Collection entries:
# # # # #

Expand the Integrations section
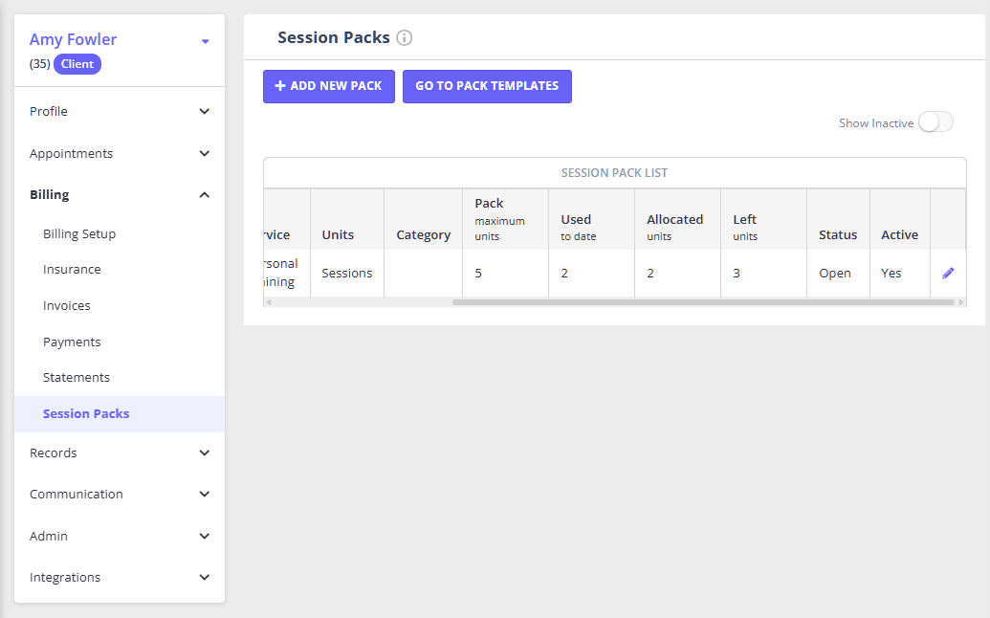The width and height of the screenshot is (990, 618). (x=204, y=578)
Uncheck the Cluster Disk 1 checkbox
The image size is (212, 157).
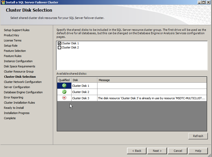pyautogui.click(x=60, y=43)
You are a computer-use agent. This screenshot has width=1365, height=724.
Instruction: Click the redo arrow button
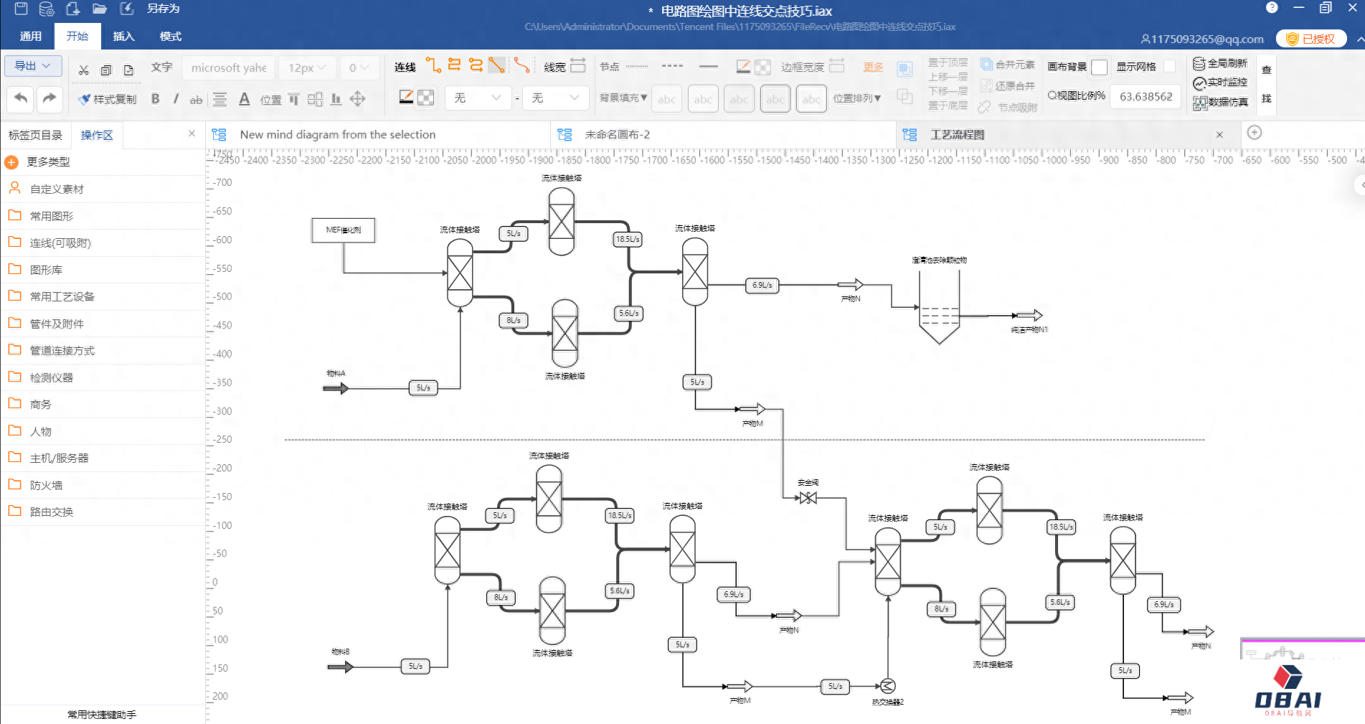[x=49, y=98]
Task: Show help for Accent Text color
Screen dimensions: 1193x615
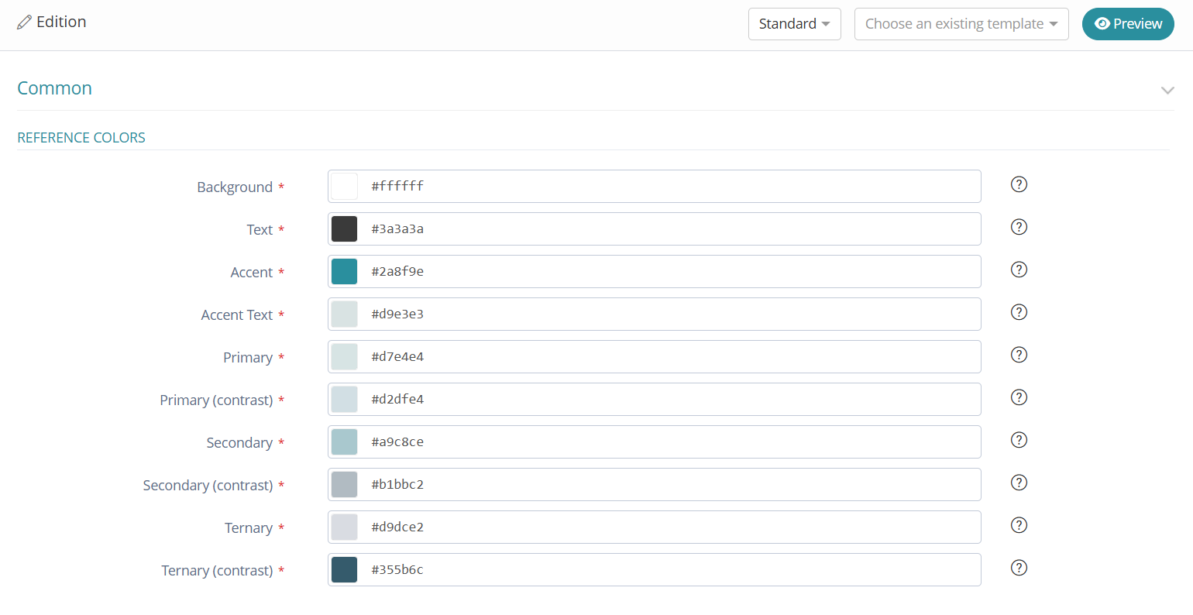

# # # # #

— Work task —
Your task is to give again, unchanged, the lines from the line that contains "Task: Show help for Accent Text color" to the end of the records. Include both end lines but no pictures.

— Written response —
Task: Show help for Accent Text color
Screen dimensions: 1193x615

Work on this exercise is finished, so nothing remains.